- [Aim of the task] In the passage on LDMol's experimental results below, rewrite the paragraph beginning "Without contrastive pre-training" as a short bulleted list that keeps its main facts.

- [Text passage]
▼▼▼
Key Experimental Results

Text-to-Molecule Generation (ChEBI-20 Test Set)

Model Type Validity↑ BLEU↑ Exact Match↑ FCD↓ Morgan FTS↑
bioT5+ AR 1.000 0.872 0.522 0.35 0.779
bioT5 AR 1.000 0.867 0.413 0.43 0.734
MolT5-large AR 0.905 0.854 0.311 1.20 0.684
TGM-DLM DM 0.871 0.826 0.242 0.77 0.688
LDMol DM 0.941 0.926 0.530 0.20 0.931

LDMol substantially surpasses AR and DM baselines on almost all metrics. The FCD drops from 0.35 in bioT5+ to 0.20, and the Morgan FTS increases from 0.779 to 0.931.

Molecule-to-Text Retrieval (64-way Accuracy)

Model PCdes-Paragraph MoMu-Paragraph
MolCA 86.4% 73.4%
LDMol (n=25) 90.3% 87.1%

Ablation Study

Model Variant Reconstruction Accuracy Validity Match FCD
Without Contrastive Learning 1.000 0.019 0.000 58.60
β-VAE (β=0.001) 0.999 0.847 0.492 0.34
LDMol (Full) 0.983 0.941 0.530 0.20

Without contrastive pre-training, the diffusion model fails to learn the latent distribution completely (Validity is only 0.019); \(\beta\)-VAE works but underperforms the structure-aware LDMol significantly.

Highlights & Insights

  1. First time a diffusion model surpasses autoregressive models in generating text-like data: SMILES is essentially a text format. LDMol's outperformance of AR models on text-based data generation carries paradigmatic significance.
  2. Clever design of using SMILES enumeration as a contrastive learning augmentation: Naturally construct positive sample pairs by utilizing the traversal invariance of molecular graphs, which theoretically minimizes mutual information without losing information.
  3. Versatility of the diffusion model: The same trained LDMol can be leveraged for molecule-text retrieval (using noise prediction error as matching alignment) and text-guided molecular editing (inspired by DDS) without additional training.
  4. Data efficient: Achieves better performance than AR baselines with only 320k training pairs, which is significantly fewer than the millions of data pairs used by the baselines.
  5. Methodological inspiration for latent space design: A well-designed latent space should not only be reconstructible but also encode semantic/structural information, which serves as a general guide for all latent diffusion models.

Limitations & Future Work

  1. Insufficient conditioning-following capability for complex biological properties: The generation accuracy under descriptions of complex biological activities still needs enhancement.
  2. Validity has not reached 100%: Although 0.941 is high, bioT5+ achieves 1.0, indicating robustness challenges for the decoder when processing latent vectors generated by the diffusion model.
  3. Inference speed: DDIM 100-step sampling + autoregressive decoder generation incurs higher inference overhead than autoregressive models that only require direct decoding.
  4. Dependence on SMILES representation: No exploration of whether other molecular representations, such as molecular graphs, could benefit further from this framework.
  5. Fixed text encoder: Uses a frozen MolT5-large, leaving the potential of combining with stronger LLMs unexplored.
▲▲▲
- [Records]
▼▼▼
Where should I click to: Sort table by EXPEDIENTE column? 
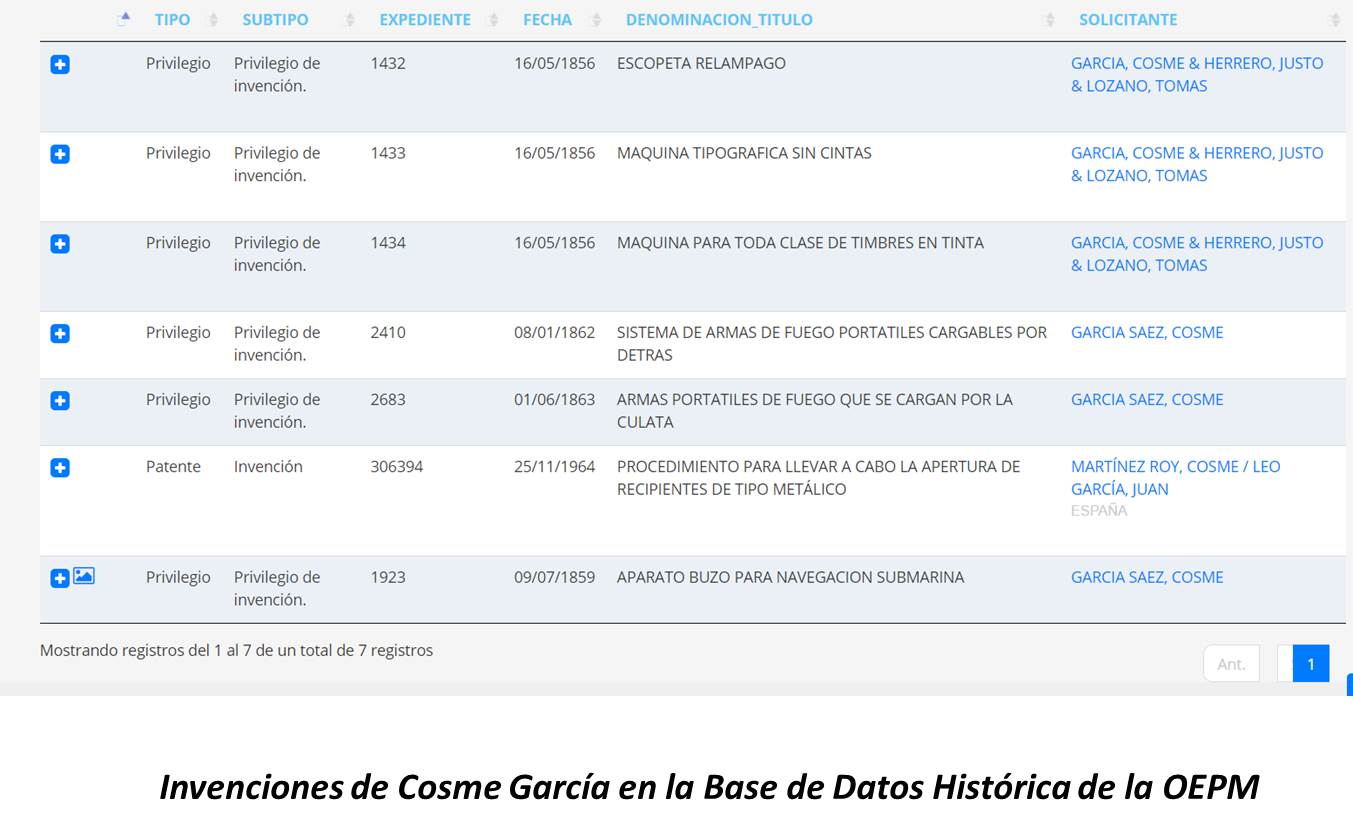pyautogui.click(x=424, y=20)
▲▲▲
▼▼▼
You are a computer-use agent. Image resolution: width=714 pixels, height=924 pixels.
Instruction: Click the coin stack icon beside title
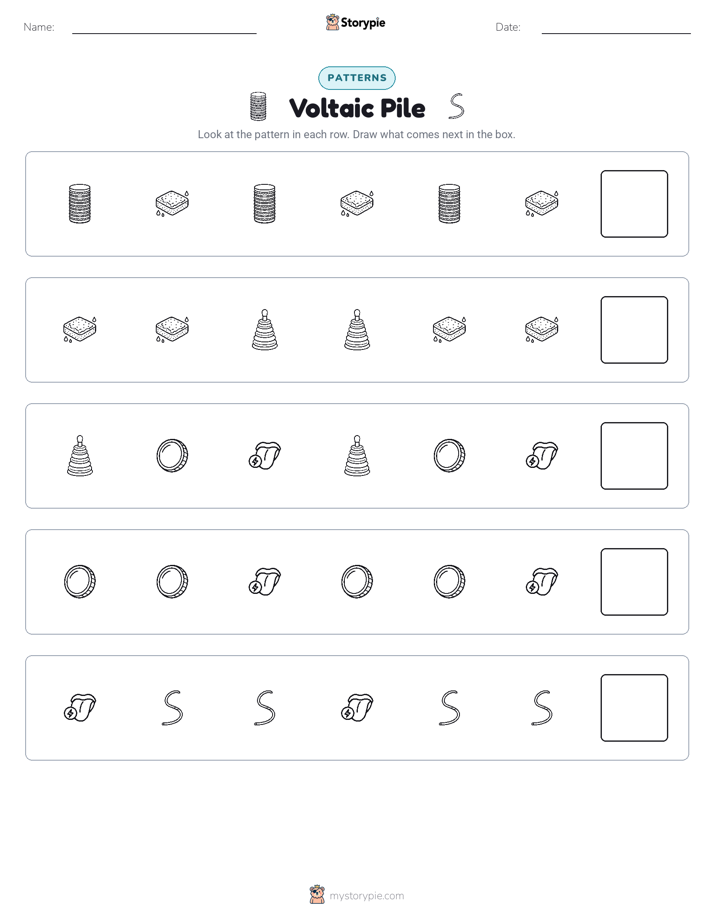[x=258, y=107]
▲▲▲
- [Solved problem]
- Without contrastive pre-training, the diffusion model completely fails to learn the latent distribution, with Validity of only 0.019.
- β-VAE works, but it performs significantly worse than the structure-aware LDMol.